17 Giugno 2026 - 16:19:57
di Martina Colabianchi
«La sentenza del Tar che annulla l’aggiudicazione dei lavori per il completamento della sede storica dei Vigili del Fuoco dell’Aquila rappresenta l’ennesimo capitolo di una vicenda che ormai ha assunto i contorni di uno scandalo nazionale. Diciassette anni dopo il terremoto del 6 aprile 2009, la ricostruzione delle infrastrutture dei Vigili del Fuoco aquilani continua ad essere sostanzialmente ferma».
Sono durissime le parole di Elio D’Annibale, componente della Segreteria Generale del Conapo, primo sindacato dei Vigili del Fuoco, che da anni segue la vicenda «e non può che denunciare il fallimento dell’intera filiera della ricostruzione e il totale disinteresse dimostrato dall’Amministrazione dei Vigili del Fuoco, palesemente incapace di occuparsi persino degli aspetti più prioritari per il Corpo, quali sono le sedi di servizio e le condizioni di lavoro del personale».
D’Annibale ricorda come la città dell’Aquila, almeno a parole, sia estremamente legata al corpo dei Vigili del Fuoco come dimostrato anche in occasione del 99° giuramento ospitato proprio dal capoluogo di Regione ad aprile dello scorso anno. «All’indomani del terremoto del 2009, i Vigili del Fuoco furono giustamente definiti dagli aquilani e dagli abruzzesi gli “angeli del terremoto” e perfino insigniti della cittadinanza onoraria – continua D’Annibale -. Terminata l’emergenza, però, quegli stessi uomini e quelle stesse donne sono stati progressivamente dimenticati e costretti a lavorare per anni in condizioni che definire indegne è persino riduttivo».
Secondo il Conapo, il problema non riguarda soltanto la sede centrale. «La sede storica di via Pescara versa nelle condizioni che tutti conoscono. La nuova caserma prevista all’interno dell’ex Caserma Rossi, che per il Conapo rappresenta l’unica soluzione realmente praticabile e definitiva per il Comando provinciale dell’Aquila, è sostanzialmente immobile. La Direzione Regionale Abruzzo a Coppito è da anni in condizioni di assoluto degrado, con lavori fermi da oltre un decennio e personale costretto ad operare nei container».

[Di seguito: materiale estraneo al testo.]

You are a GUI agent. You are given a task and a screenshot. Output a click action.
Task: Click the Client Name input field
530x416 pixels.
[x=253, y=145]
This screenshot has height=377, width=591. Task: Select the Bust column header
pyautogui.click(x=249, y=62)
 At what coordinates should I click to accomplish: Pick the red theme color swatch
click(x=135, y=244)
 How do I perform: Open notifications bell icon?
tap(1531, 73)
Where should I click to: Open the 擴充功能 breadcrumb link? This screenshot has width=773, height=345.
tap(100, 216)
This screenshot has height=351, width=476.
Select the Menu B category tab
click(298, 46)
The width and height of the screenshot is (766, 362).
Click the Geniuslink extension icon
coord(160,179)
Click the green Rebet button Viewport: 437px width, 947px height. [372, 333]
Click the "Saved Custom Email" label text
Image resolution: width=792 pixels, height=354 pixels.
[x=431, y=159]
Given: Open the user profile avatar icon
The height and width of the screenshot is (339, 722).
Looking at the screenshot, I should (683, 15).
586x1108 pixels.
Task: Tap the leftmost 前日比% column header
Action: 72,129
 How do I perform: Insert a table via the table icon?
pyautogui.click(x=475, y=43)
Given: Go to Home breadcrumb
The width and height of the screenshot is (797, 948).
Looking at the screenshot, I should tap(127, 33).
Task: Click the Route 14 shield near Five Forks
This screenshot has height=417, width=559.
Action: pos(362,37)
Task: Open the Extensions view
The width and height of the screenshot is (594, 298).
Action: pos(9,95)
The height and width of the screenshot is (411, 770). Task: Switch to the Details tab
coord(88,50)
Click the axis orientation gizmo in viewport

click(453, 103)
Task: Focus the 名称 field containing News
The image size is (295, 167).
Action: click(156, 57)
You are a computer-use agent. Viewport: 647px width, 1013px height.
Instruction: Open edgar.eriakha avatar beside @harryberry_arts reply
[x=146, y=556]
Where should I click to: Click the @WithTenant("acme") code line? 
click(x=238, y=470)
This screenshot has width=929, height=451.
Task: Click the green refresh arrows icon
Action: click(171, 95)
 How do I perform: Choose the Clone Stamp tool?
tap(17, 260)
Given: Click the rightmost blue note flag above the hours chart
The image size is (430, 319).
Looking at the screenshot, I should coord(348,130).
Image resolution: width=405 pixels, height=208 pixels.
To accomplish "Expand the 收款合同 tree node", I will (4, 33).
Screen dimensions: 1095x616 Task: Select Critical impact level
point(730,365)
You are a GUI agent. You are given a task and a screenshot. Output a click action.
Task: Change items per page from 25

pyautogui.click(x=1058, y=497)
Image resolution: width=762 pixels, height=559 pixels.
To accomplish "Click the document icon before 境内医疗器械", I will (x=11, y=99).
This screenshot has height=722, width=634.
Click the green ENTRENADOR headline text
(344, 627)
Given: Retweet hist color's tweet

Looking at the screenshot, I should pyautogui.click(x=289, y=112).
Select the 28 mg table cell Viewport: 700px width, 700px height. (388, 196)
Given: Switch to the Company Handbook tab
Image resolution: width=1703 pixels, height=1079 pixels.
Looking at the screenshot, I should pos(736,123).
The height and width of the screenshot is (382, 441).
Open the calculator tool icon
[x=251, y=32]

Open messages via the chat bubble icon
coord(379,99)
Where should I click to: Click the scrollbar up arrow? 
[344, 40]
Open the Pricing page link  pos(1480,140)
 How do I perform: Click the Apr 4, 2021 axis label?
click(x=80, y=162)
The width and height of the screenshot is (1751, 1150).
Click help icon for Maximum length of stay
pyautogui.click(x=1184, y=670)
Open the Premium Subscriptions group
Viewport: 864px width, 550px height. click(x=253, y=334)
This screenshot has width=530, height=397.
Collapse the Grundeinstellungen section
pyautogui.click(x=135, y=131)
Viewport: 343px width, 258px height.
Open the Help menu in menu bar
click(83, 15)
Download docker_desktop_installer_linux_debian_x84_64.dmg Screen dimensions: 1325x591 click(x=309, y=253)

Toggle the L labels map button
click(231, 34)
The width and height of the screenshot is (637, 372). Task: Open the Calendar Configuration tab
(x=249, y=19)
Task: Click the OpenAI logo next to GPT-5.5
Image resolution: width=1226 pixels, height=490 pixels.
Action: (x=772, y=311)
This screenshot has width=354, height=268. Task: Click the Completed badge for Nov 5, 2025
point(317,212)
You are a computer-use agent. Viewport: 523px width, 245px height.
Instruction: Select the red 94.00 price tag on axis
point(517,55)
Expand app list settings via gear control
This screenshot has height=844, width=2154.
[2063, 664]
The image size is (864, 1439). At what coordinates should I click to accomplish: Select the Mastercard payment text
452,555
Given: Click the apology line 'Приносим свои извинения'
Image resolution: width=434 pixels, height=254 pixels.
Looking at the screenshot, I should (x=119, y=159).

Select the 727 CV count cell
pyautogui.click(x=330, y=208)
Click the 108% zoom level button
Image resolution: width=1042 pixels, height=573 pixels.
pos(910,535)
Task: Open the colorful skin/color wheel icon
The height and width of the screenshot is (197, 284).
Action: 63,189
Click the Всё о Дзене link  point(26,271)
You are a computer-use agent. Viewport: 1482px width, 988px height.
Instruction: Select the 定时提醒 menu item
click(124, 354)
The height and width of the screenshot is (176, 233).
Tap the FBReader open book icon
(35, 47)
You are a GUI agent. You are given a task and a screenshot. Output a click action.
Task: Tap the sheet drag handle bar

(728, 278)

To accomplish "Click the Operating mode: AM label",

«Per non parlare – aggiunge – della tanto annunciata Scuola Nazionale dei Vigili del Fuoco nell’area di Sassa, della quale ad oggi non esiste alcuna concreta realizzazione ma soltanto abbandono, degrado e incuria». Il nuovo centro di formazione, che promette di essere una struttura di addestramento stabile e destinata a servire l’intero territorio regionale, non sarà pronto prima del 2030. Solo a dicembre 2025, dopo anni di stasi e abbandono dell’area, sono stati firmati verbali di consegna del complesso del Progetto C.A.S.E. di Sassa dove sorgerà la scuola.
«Di fronte a questo quadro, appare evidente come le infrastrutture del Corpo Nazionale dei Vigili del Fuoco in Abruzzo non abbiano mai rappresentato una reale priorità per nessuno».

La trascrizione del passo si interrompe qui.